Middleware runs early for logging, correlation IDs, cookies, or request preprocessing. Guards decide whether a request may continue, typically for authentication, roles, or permissions. Pipes validate and transform controller arguments before the handler runs. Interceptors wrap execution for timing, response mapping, serialization, caching, or observability.
Throw Nest's built-in HTTP exceptions from the layer that understands the failure. A service can throw NotFoundException when a record does not exist, BadRequestException for an invalid operation, or ConflictException for a uniqueness conflict. Nest converts these into structured HTTP responses.

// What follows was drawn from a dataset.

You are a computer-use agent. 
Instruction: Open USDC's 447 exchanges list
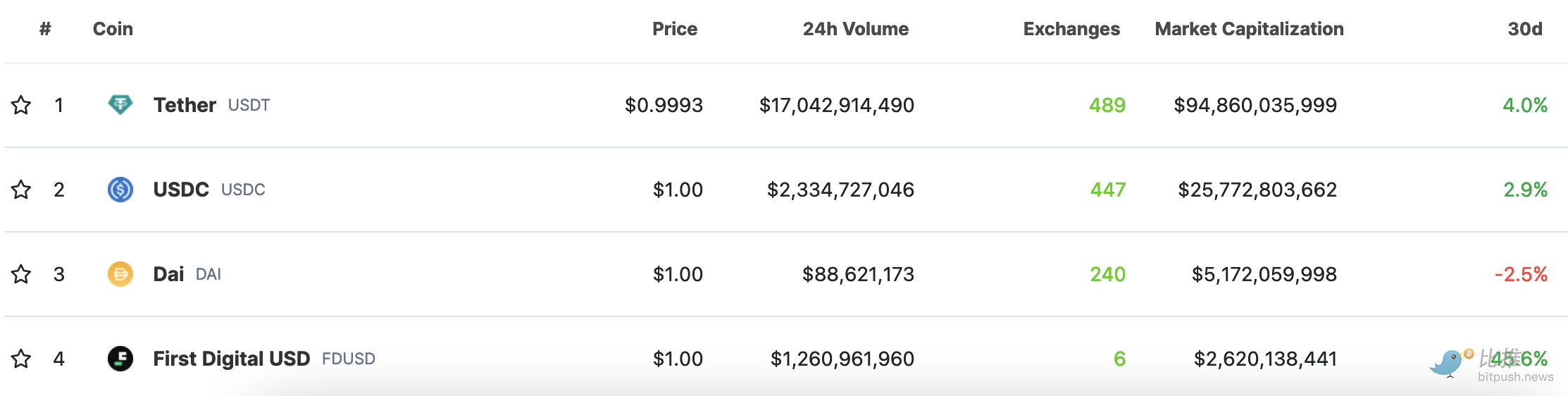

Use a custom exception filter when the entire API needs one error envelope, database errors must be translated, or failures require centralized logging. Avoid repetitive try/catch blocks in every controller because they obscure the successful path and tend to produce inconsistent responses.
middleware → guards → interceptor before → pipes → controller → service → interceptor after → exception filter on failure
This sequence is the practical map for deciding where behavior belongs. Authorization goes in a guard, validation in a pipe, request timing in an interceptor, and error formatting in an exception filter.
Connect TasksRepository to PostgreSQL through Prisma or TypeORM, add pagination to GET /tasks, protect mutation routes with an authentication guard, and test TasksService by mocking its repository. The project will then have the boundaries of a maintainable production API rather than a collection of route handlers.
The central NestJS principle is straightforward: controllers handle HTTP, services express use cases, providers encapsulate dependencies, and framework primitives enforce behavior around the request. Keeping those responsibilities distinct allows the application to remain understandable as features and teams grow.